Work request. For the material below, output exactly the span from the line with "Click the downward" to the line with "Reload the repositories", including both, and nothing besides.

_ _ _ _ _ _ _

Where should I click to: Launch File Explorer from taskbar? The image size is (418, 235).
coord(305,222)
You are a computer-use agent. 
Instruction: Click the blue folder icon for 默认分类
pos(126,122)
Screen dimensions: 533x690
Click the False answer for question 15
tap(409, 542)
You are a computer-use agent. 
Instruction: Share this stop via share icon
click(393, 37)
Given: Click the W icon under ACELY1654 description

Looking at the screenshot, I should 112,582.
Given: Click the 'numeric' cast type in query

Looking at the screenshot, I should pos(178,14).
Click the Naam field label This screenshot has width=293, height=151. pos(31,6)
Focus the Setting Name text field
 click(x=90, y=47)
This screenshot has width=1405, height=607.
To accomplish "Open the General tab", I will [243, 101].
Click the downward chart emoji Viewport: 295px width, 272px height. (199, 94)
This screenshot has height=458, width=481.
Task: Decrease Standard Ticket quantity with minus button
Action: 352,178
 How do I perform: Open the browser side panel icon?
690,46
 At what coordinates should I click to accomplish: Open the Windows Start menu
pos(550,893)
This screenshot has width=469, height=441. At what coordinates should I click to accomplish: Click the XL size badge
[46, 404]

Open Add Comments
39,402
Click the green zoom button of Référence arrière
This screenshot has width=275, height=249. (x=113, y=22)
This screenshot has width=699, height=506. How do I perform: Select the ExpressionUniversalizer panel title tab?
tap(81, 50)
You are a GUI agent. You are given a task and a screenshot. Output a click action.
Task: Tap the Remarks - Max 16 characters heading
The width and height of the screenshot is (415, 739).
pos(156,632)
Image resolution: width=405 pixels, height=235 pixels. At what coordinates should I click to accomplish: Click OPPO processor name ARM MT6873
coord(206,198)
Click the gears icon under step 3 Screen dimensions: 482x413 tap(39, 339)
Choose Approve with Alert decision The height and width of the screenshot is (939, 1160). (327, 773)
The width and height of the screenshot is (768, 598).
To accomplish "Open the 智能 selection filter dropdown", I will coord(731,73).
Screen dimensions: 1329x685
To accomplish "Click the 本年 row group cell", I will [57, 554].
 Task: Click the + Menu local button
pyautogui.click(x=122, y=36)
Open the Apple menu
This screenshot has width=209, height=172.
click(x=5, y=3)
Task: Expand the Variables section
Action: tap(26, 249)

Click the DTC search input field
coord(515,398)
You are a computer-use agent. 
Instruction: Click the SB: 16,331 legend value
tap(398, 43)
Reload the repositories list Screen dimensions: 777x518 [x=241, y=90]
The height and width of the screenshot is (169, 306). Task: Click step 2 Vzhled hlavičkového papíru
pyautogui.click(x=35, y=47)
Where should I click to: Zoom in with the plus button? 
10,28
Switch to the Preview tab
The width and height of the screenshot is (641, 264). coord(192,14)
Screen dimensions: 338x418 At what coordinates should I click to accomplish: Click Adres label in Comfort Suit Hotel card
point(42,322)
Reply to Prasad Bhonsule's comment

_ _ _ _ _ _ _

Your solution.
Click the downward chart emoji Viewport: 295px width, 272px height. (199, 94)
This screenshot has height=458, width=481.
Task: Decrease Standard Ticket quantity with minus button
Action: 352,178
 How do I perform: Open the browser side panel icon?
690,46
 At what coordinates should I click to accomplish: Open the Windows Start menu
pos(550,893)
This screenshot has width=469, height=441. At what coordinates should I click to accomplish: Click the XL size badge
[46, 404]

Open Add Comments
39,402
Click the green zoom button of Référence arrière
This screenshot has width=275, height=249. (x=113, y=22)
This screenshot has width=699, height=506. How do I perform: Select the ExpressionUniversalizer panel title tab?
tap(81, 50)
You are a GUI agent. You are given a task and a screenshot. Output a click action.
Task: Tap the Remarks - Max 16 characters heading
The width and height of the screenshot is (415, 739).
pos(156,632)
Image resolution: width=405 pixels, height=235 pixels. At what coordinates should I click to accomplish: Click OPPO processor name ARM MT6873
coord(206,198)
Click the gears icon under step 3 Screen dimensions: 482x413 tap(39, 339)
Choose Approve with Alert decision The height and width of the screenshot is (939, 1160). (327, 773)
The width and height of the screenshot is (768, 598).
To accomplish "Open the 智能 selection filter dropdown", I will coord(731,73).
Screen dimensions: 1329x685
To accomplish "Click the 本年 row group cell", I will [57, 554].
 Task: Click the + Menu local button
pyautogui.click(x=122, y=36)
Open the Apple menu
This screenshot has width=209, height=172.
click(x=5, y=3)
Task: Expand the Variables section
Action: tap(26, 249)

Click the DTC search input field
coord(515,398)
You are a computer-use agent. 
Instruction: Click the SB: 16,331 legend value
tap(398, 43)
Reload the repositories list Screen dimensions: 777x518 [x=241, y=90]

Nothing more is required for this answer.